→ **What to work on**:
A) According to the DeltaIndexing page, what two things are used to work out whether a Record is new, has changed, or was deleted?
B) Write out the DeltaIndexing page from "DeltaIndexing is used" to "from the index.", inclusive, with "seen marker" in place of "visited flag".
C) Using the DeltaIndexing page, decide whether each statement is true, and back each answer with the deciding words quoted from the page.
(i) Records that were not visited during a run are removed from the index.
(ii) Only new Records are marked with a visited flag.
(iii) The last modification date is one example of the data the HASH-Token is built over.

→ **Excerpt to read**:

----

Jump to: navigation, search

SMILA/Specifications/DeltaIndexingAndConnectivtyDiscussion09

Alternative Concept

Motivation

Why DeltaIndexing

DeltaIndexing is used to speed up repeated indexing of the same DataSource. DeltaIndexing reflects the state of the DataSource in the index and can so determine if a Record of a DataSource is new, has changed or was deleted. An ID and a HASH-Token (which is build over characteristic data that shows a Record has changed, e.g. last modification date) are used to compute this information. In general as a consequence, less data has to be accessed on the DataSource and only the relevant data is indexed. For each DeltaIndexing run all Records that are new, have changed or have NOT changed are marked with a visited flag. At the end of the run, if no errors have occurred, all Records that have not been visited are computed. These records are the ones that are still in the index but are not available on the DataSource anymore (they were deleted or moved). These are also deleted from the index.

----

→ **Dataset entries**:
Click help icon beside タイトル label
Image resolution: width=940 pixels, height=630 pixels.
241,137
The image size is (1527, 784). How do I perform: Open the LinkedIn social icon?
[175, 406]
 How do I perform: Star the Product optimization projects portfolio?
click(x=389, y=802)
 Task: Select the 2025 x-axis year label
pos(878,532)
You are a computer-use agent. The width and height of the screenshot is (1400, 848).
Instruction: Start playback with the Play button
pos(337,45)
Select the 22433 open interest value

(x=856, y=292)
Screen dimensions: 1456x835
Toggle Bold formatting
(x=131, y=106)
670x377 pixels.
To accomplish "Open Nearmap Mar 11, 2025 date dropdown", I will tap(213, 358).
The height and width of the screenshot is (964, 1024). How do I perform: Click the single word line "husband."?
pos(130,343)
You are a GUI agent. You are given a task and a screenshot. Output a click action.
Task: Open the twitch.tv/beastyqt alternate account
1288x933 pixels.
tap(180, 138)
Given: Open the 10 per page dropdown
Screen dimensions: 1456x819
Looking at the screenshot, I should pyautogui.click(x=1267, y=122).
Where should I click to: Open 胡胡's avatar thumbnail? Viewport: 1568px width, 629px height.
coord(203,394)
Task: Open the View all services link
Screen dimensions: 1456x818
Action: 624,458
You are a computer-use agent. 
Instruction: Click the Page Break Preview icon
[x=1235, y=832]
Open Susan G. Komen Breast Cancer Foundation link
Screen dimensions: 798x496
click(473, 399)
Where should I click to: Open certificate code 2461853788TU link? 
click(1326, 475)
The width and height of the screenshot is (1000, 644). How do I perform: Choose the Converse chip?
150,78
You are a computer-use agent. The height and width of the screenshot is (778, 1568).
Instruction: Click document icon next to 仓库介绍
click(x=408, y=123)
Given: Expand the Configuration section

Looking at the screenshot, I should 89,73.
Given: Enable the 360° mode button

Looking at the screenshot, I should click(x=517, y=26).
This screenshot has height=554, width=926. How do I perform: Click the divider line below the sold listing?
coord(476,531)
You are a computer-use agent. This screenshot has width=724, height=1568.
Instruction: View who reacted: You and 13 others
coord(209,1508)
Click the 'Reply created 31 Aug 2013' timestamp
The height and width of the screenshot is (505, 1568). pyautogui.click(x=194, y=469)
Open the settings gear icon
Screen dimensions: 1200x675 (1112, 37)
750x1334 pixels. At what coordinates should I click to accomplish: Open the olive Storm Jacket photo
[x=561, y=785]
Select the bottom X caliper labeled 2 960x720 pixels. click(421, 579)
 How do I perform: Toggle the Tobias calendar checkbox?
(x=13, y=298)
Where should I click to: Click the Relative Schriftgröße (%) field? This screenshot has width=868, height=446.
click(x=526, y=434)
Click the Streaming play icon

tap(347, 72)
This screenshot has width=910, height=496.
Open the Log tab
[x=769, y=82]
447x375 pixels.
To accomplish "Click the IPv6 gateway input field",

----

→ **Answers to the problems**:
A) An ID and a HASH-Token.

B)
DeltaIndexing is used to speed up repeated indexing of the same DataSource. DeltaIndexing reflects the state of the DataSource in the index and can so determine if a Record of a DataSource is new, has changed or was deleted. An ID and a HASH-Token (which is build over characteristic data that shows a Record has changed, e.g. last modification date) are used to compute this information. In general as a consequence, less data has to be accessed on the DataSource and only the relevant data is indexed. For each DeltaIndexing run all Records that are new, have changed or have NOT changed are marked with a seen marker. At the end of the run, if no errors have occurred, all Records that have not been visited are computed. These records are the ones that are still in the index but are not available on the DataSource anymore (they were deleted or moved). These are also deleted from the index.

C)
(i) Yes: "These are also deleted from the index."
(ii) No: "all Records that are new, have changed or have NOT changed are marked with a visited flag"
(iii) Yes: "e.g. last modification date"